FIRST_VALUE() and LAST_VALUE():

SELECT DepartmentID, FirstName, Salary,
       FIRST_VALUE(FirstName) OVER (PARTITION BY DepartmentID ORDER BY Salary DESC) AS HighestPaidInDept
FROM Employees;

Frame Clauses

SELECT EmployeeID, Salary,
       SUM(Salary) OVER (ORDER BY EmployeeID ROWS BETWEEN UNBOUNDED PRECEDING AND CURRENT ROW) AS RunningTotal
FROM Employees;

Indexes and Performance

Types of Indexes

Clustered Index: Sorts and stores data physically.

CREATE CLUSTERED INDEX IX_Employees_ID ON Employees(EmployeeID);

Non-Clustered Index: Separate structure with pointers.

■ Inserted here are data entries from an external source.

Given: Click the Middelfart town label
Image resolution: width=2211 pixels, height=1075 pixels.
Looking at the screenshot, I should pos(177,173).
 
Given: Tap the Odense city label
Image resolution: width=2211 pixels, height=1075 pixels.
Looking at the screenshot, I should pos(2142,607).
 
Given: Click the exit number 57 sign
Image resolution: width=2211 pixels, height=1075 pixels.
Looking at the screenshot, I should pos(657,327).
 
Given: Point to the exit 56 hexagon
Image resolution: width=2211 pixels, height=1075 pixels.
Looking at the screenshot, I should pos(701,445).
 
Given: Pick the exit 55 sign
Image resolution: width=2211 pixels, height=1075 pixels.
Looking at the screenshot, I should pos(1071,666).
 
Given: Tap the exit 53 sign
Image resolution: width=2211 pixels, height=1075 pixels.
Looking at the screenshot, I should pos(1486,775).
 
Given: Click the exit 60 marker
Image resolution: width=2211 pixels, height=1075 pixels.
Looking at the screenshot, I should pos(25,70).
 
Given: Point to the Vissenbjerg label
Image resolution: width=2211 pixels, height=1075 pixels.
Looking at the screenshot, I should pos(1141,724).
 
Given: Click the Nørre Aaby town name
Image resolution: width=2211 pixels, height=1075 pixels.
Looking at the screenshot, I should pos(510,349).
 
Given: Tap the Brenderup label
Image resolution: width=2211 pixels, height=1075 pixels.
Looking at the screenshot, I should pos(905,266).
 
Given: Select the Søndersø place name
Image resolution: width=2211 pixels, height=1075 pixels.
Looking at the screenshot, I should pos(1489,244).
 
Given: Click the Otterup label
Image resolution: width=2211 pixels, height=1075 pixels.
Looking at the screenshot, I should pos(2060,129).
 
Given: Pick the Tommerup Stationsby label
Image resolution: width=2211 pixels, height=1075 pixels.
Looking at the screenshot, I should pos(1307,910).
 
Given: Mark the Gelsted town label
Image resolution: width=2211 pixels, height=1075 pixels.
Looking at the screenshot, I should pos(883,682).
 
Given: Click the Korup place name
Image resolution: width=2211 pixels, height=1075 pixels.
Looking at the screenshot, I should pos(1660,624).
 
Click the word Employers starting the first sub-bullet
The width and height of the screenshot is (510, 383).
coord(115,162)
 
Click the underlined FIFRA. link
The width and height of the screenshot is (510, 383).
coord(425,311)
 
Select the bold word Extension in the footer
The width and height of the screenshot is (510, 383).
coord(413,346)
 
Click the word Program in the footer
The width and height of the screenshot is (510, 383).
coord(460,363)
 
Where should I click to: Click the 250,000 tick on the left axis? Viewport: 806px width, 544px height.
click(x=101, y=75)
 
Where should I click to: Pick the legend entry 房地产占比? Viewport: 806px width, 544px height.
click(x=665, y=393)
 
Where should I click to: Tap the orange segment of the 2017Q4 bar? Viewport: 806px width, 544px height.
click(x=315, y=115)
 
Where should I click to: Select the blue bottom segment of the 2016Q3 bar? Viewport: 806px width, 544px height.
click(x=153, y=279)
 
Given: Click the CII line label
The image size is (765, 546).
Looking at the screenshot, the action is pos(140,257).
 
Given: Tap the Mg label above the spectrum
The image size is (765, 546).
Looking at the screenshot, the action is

CREATE NONCLUSTERED INDEX IX_Employees_Name ON Employees(LastName, FirstName);

Unique Index:

CREATE UNIQUE INDEX IX_Users_Email ON Users(Email);

Composite Index:

CREATE INDEX IX_Employees_Dept_Salary ON Employees(DepartmentID, Salary DESC);

Index Best Practices

  • Index foreign keys
  • Consider selectivity (>80% unique values)
  • Avoid over-indexing
  • Use included columns for covering indexes
CREATE INDEX IX_Orders_Customer_Date ON Orders(CustomerID) INCLUDE (OrderDate, TotalAmount);

Query Optimization

EXPLAIN PLAN / Execution Plan Analysis:

SET SHOWPLAN_ALL ON;
SELECT * FROM Employees WHERE DepartmentID = 1;
SET SHOWPLAN_ALL OFF;

Index Usage Statistics:

SELECT * FROM sys.dm_db_index_usage_stats;

Missing Indexes:

SELECT * FROM sys.dm_db_missing_index_details;

Performance Tips

  • Use appropriate data types
  • Avoid SELECT *
  • Use EXISTS instead of COUNT for existence checks
  • Consider indexed views for complex aggregations
  • Partition large tables
  • Use query hints judiciously

Transactions and Concurrency

ACID Properties

  • Atomicity: All or nothing
  • Consistency: Data remains consistent
  • Isolation: Transactions don't interfere
  • Durability: Changes persist

Transaction Control

BEGIN TRANSACTION;

UPDATE Accounts SET Balance = Balance - 100 WHERE AccountID = 1;
UPDATE Accounts SET Balance = Balance + 100 WHERE AccountID = 2;

IF @@ERROR <> 0
    ROLLBACK;
ELSE
    COMMIT;

Isolation Levels

READ UNCOMMITTED: Allows dirty reads.

SET TRANSACTION ISOLATION LEVEL READ UNCOMMITTED;

READ COMMITTED: Default, prevents dirty reads.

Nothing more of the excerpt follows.